• [YOUR TASK]
Copy out every text line of the entries below in full, shifting each coordinate in the answers up by 74. Leave out the pictures.
****************************************
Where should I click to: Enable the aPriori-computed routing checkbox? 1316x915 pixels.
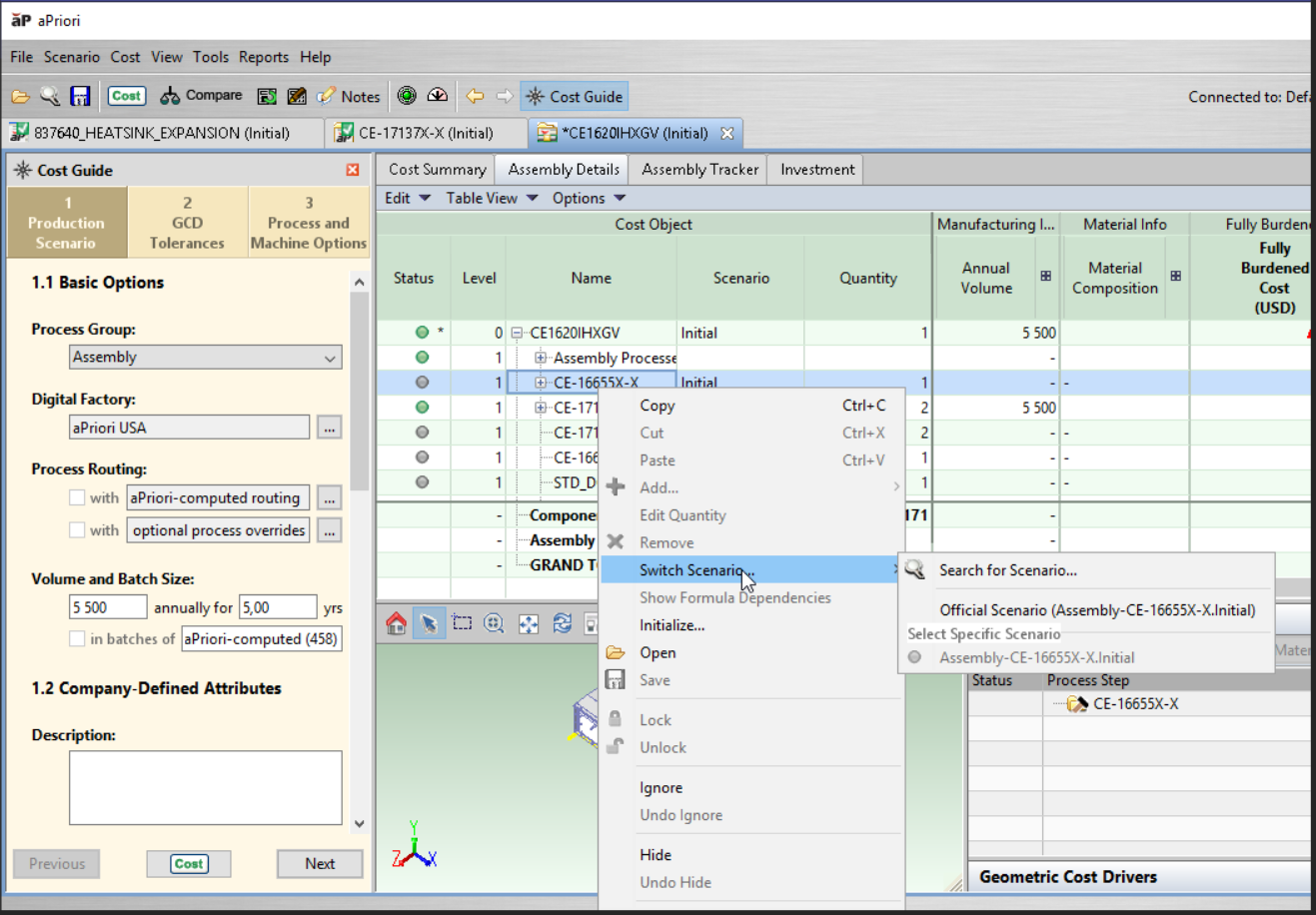77,497
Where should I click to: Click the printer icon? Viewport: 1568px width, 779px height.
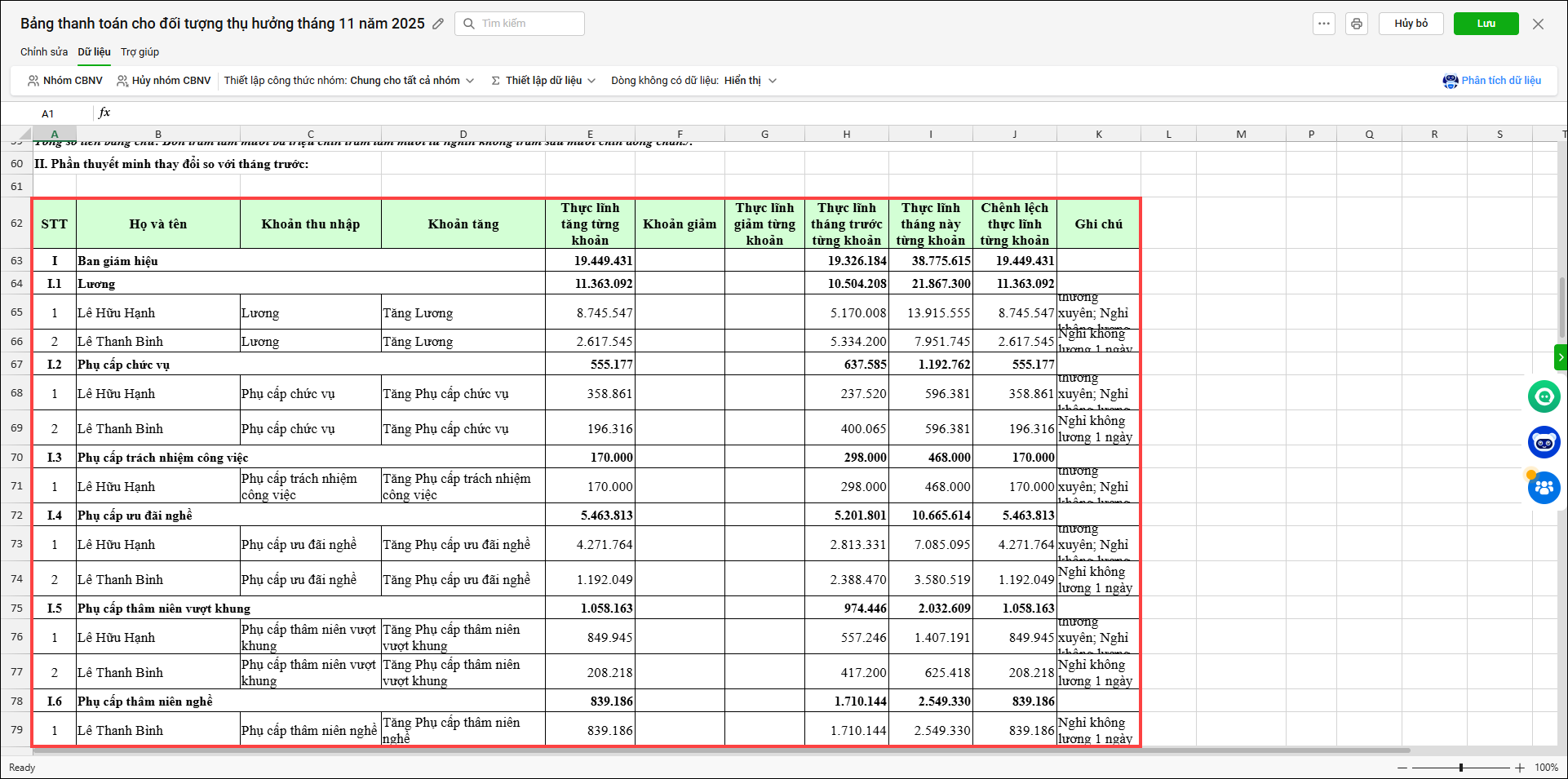[1356, 24]
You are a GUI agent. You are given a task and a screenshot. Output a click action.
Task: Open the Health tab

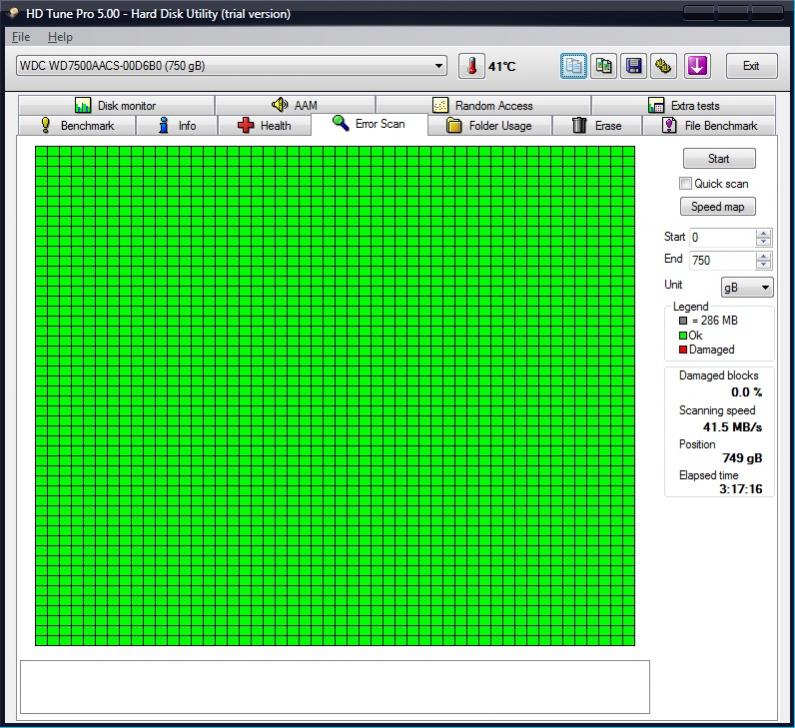[264, 126]
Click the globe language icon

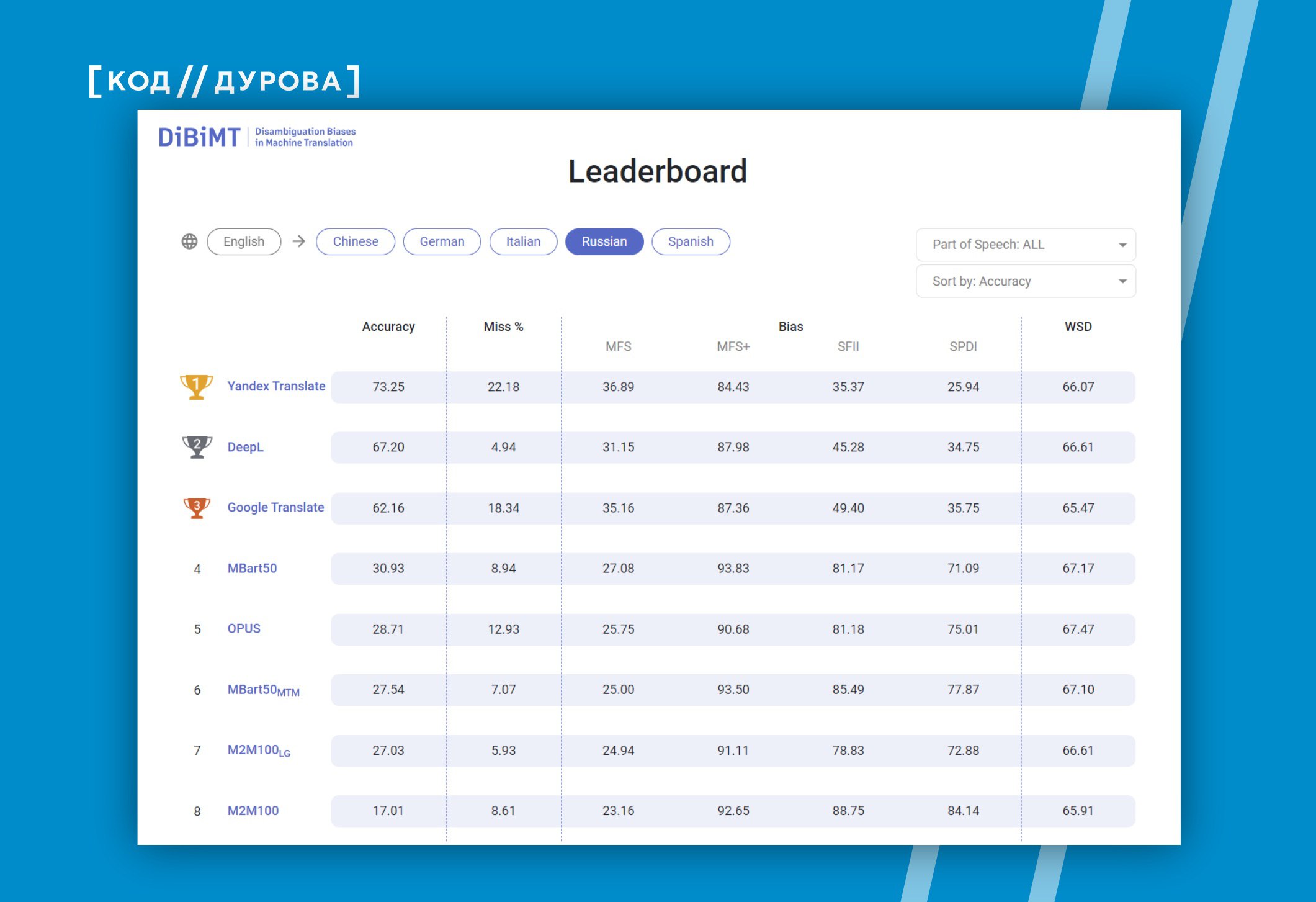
****************************************
• [REPLY TO THE TASK]
Where should I click to: Enable the aPriori-computed routing checkbox? 1316x915 pixels.
151,571
Where should I click to: Click the printer icon? Viewport: 1568px width, 779px height.
[1430, 98]
You are a GUI agent. You are given a task and a screenshot. Output a click action.
Task: Open the Health tab

[338, 200]
Click the globe language icon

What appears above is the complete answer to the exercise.